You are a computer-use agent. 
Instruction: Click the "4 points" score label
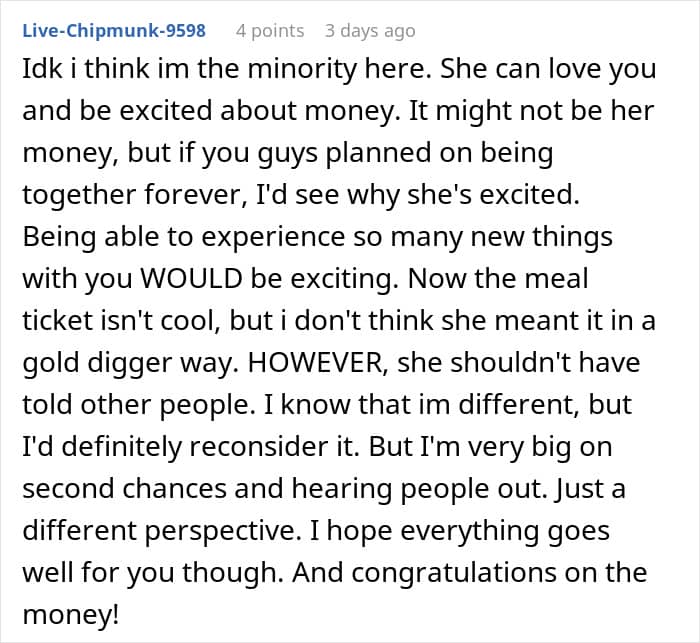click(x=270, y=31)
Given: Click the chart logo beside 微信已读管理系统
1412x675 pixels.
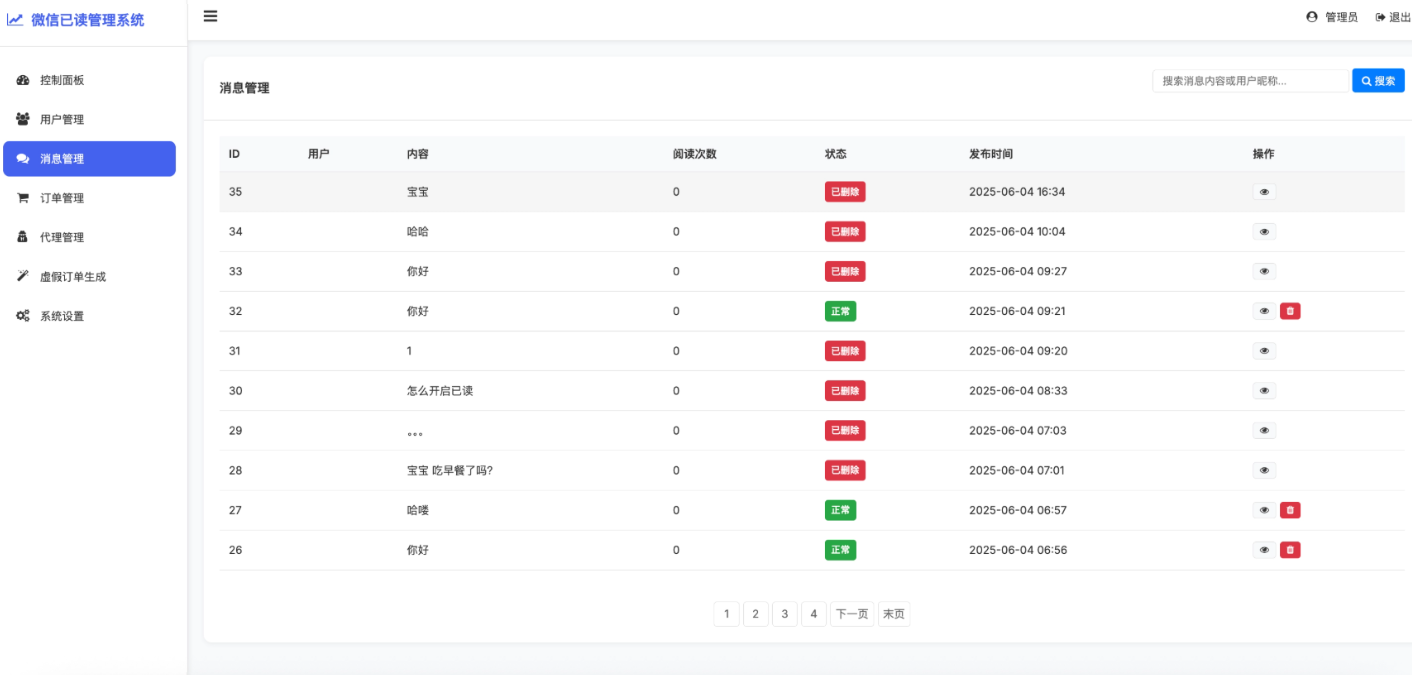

# TASK REQUIREMENTS
Rewrite every record with "label" replaced by "tag", leaving everything else unchanged and omitting the pictures.

# TASK ANSWER
You are a computer-use agent. 
Instruction: Click the "4 points" score tag
click(x=270, y=31)
Given: Click the chart logo beside 微信已读管理系统
1412x675 pixels.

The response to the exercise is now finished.